#get code
git clone https://github.com/ggml-org/llama.cpp
cd llama.cpp
#compilation
#GPU windows first install Visual studio then CUDA Toolkit
cmake -B build -DGGML_CUDA=ON
cmake --build build --config Release -j8
#iGPU windows first install Visual studio then oneAPI
./examples/sycl/build.sh
#
#usage cli
/dfs/data/LlamaCpp/llama.cpp-master/build/bin/llama-cli -m model.gguf --single-turn -cnv -fa -p "Tell me something about Beijing." -ngl 99
#usage server
##linux start model service
/dfs/data/LlamaCpp/llama.cpp-master/build/bin/llama-server -fa -m model.gguf -ngl 99 --ctx-size 8192 --predict 1024 --temp 0.8 --top-k 40 --top-p 0.9 --repeat-penalty 1.1 --rope-freq-base 500000
## cli api
curl --request POST \
--url http://localhost:8080/completion \
--header "Content-Type: application/json" \
--data '{"prompt": "Tell me something about Beijing.","n_predict": 128}'
##windows
### in iGPU need oneAPI environment
####in cmd
"C:\Program Files (x86)\Intel\oneAPI\setvars.bat" intel64
####in powershell
cmd.exe "/K" '"C:\Program Files (x86)\Intel\oneAPI\setvars.bat" && powershell'
llama.cpp\build\bin\llama-server.exe -m model.gguf -c 2048
curl --request POST --url http://localhost:8080/completion --header "Content-Type: application/json" --data "{\"prompt\": \"Tell me something about Beijing.\",\"n_predict\": 2048}"
#python env openai style
import openai
client = openai.OpenAI(
base_url="http://localhost:8080/v1", # "http://<Your api-server IP>:port"
api_key = "sk-no-key-required"
)
completion = client.chat.completions.create(
model="gpt-3.5-turbo",
messages=[
{"role": "user", "content": "Tell me something about Beijing."}
],
max_tokens=512
)
print(completion.choices[0].message)
#curl style
import subprocess,json
prompt="Tell me something about Beijing."
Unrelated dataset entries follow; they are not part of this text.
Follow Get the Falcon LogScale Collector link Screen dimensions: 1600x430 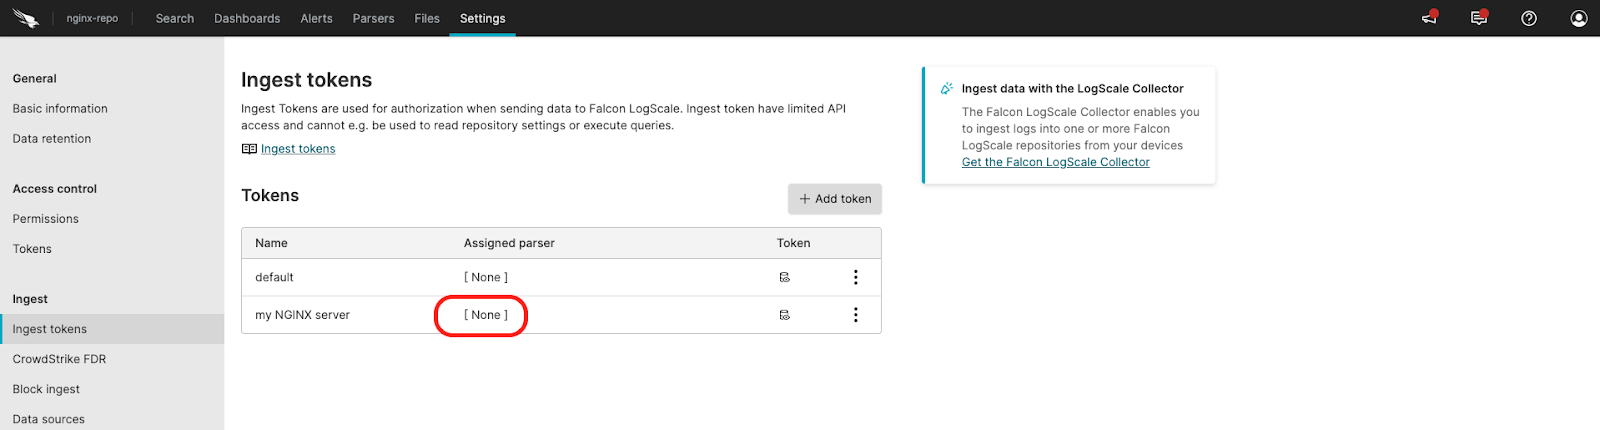[x=1055, y=162]
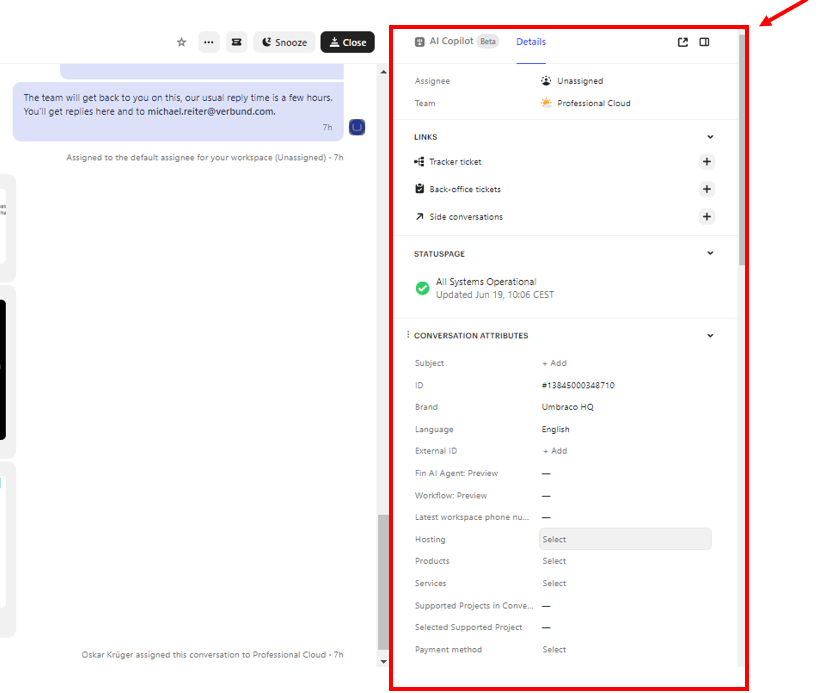Change the Unassigned assignee
The image size is (831, 693).
579,81
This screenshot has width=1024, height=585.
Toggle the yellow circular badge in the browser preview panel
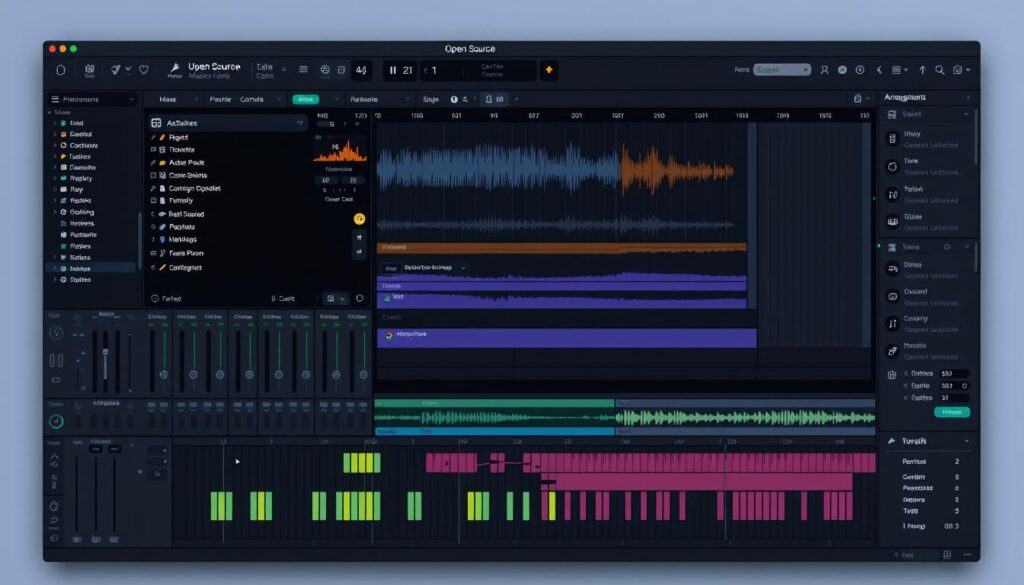pyautogui.click(x=358, y=218)
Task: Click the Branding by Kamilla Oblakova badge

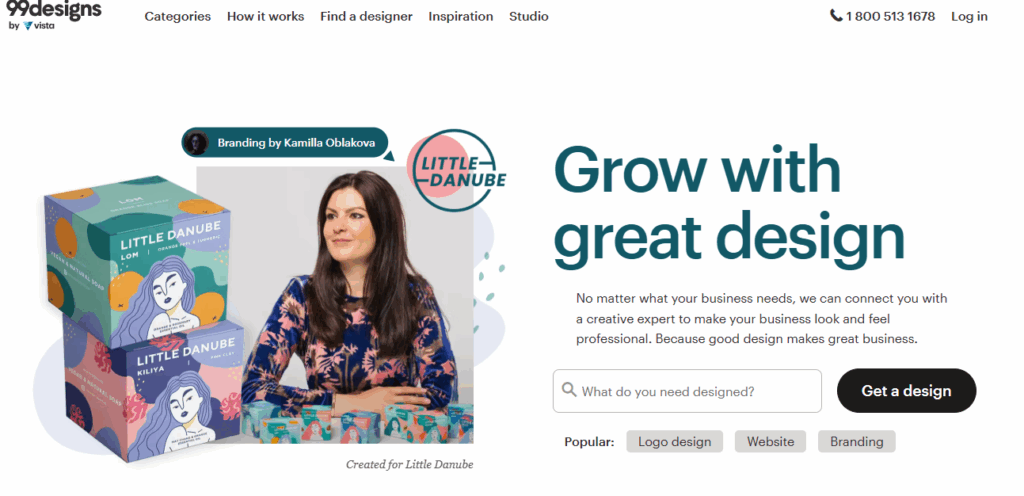Action: click(285, 143)
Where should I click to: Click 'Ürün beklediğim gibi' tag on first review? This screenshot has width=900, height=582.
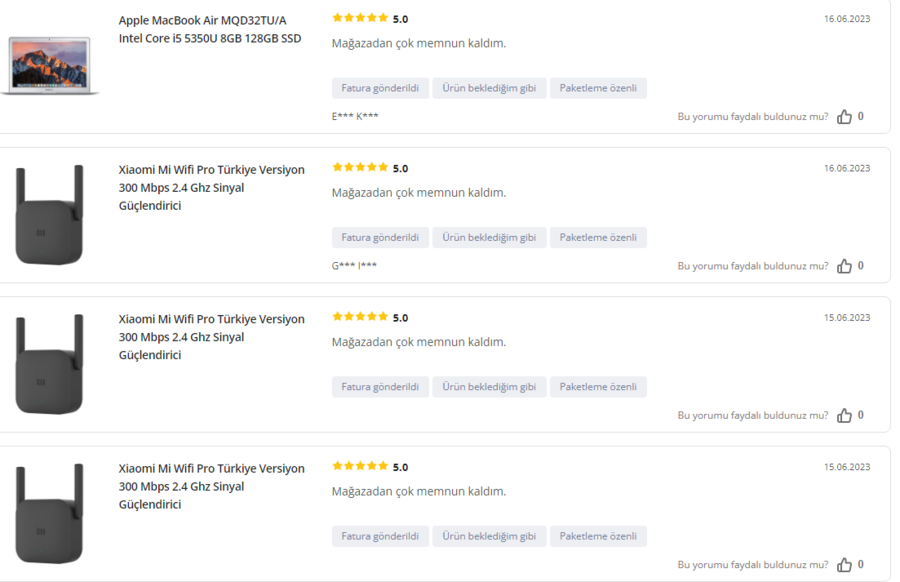coord(489,88)
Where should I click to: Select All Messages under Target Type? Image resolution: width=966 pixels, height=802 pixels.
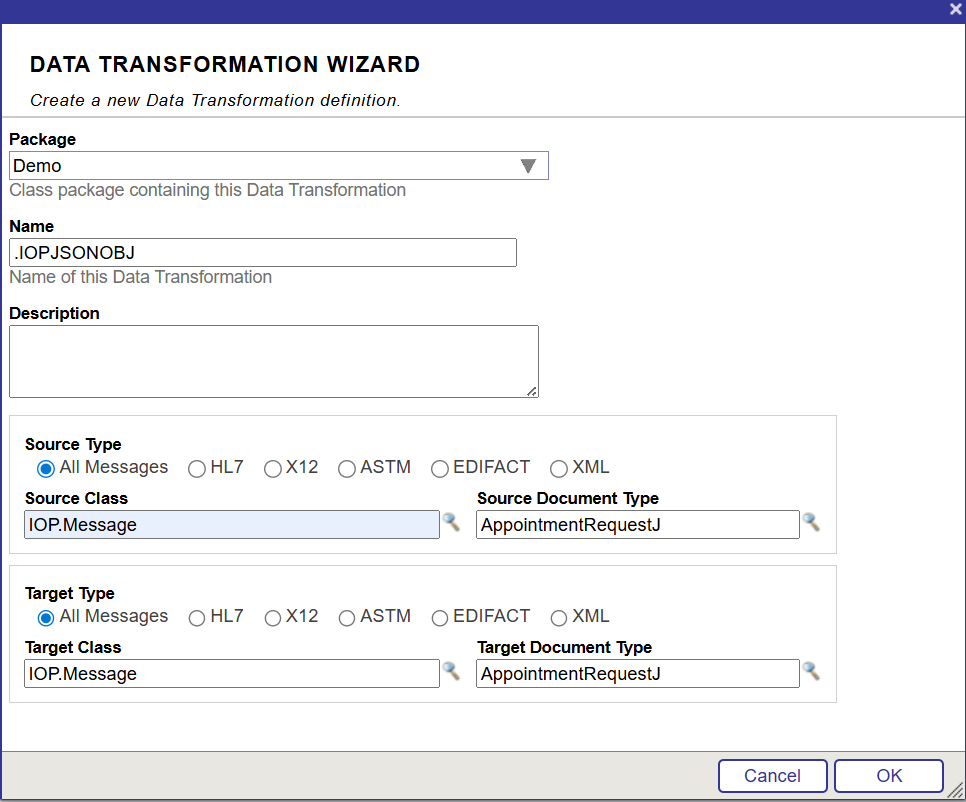click(46, 618)
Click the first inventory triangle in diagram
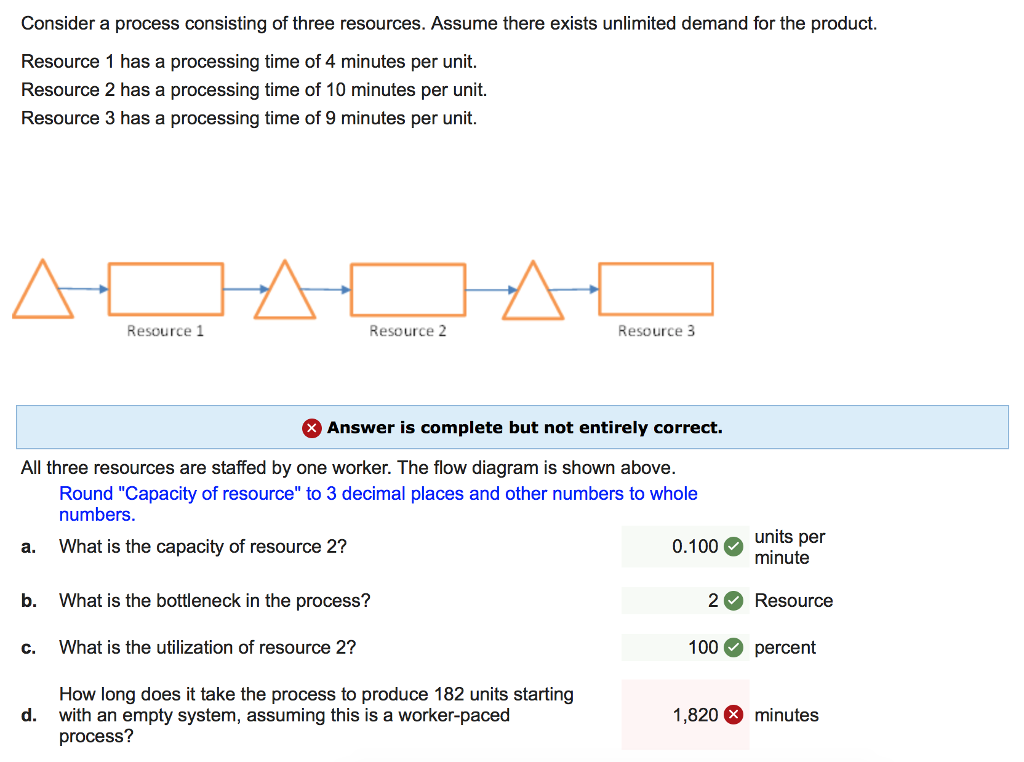Image resolution: width=1024 pixels, height=762 pixels. tap(43, 289)
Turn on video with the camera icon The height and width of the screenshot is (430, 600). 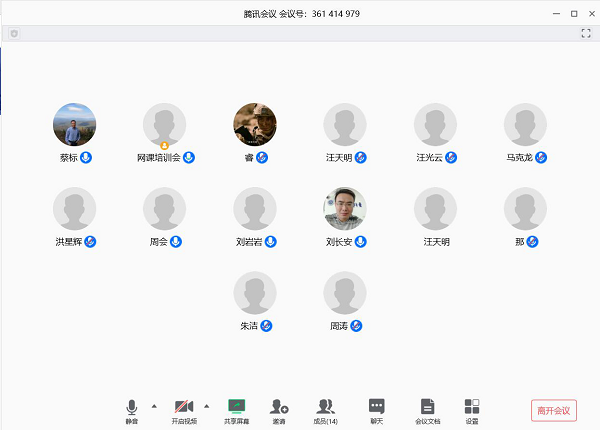click(x=184, y=407)
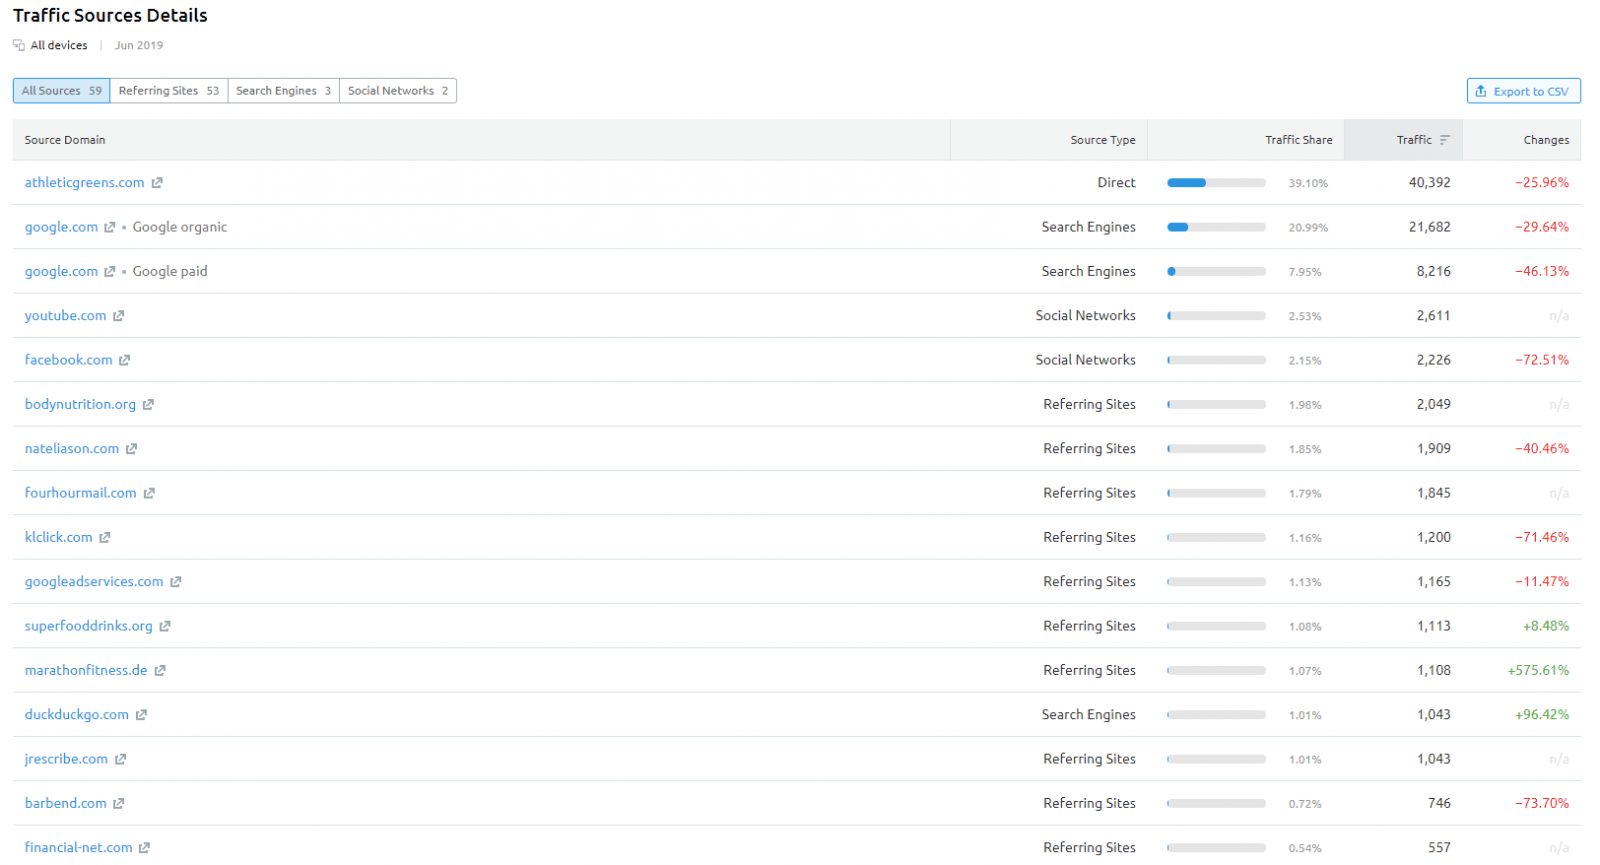Click the fourhourmail.com domain link

click(x=80, y=493)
json_data={"prompt": prompt,"n_predict": 512}
#print(json.dumps(json_data))
cmd_line = ["curl", "--request", "POST", "--url", "http://localhost:8080/completion", "--header", "Content-Type: application/json", "--data", json.dumps(json_data)]
result = subprocess.run(cmd_line, capture_output=True, text=True)
print(result.stdout)
hf model to gguf
#hf model to fp16 gguf model
python llama.cpp-master/convert_hf_to_gguf.py Model_Path
offline quantization
llama-quantize model.gguf q4_0
Self trained QAT model or PTQ model to gguf format
It will get higher performance than official default quantization method. It is applied internal and is not open source for the time being.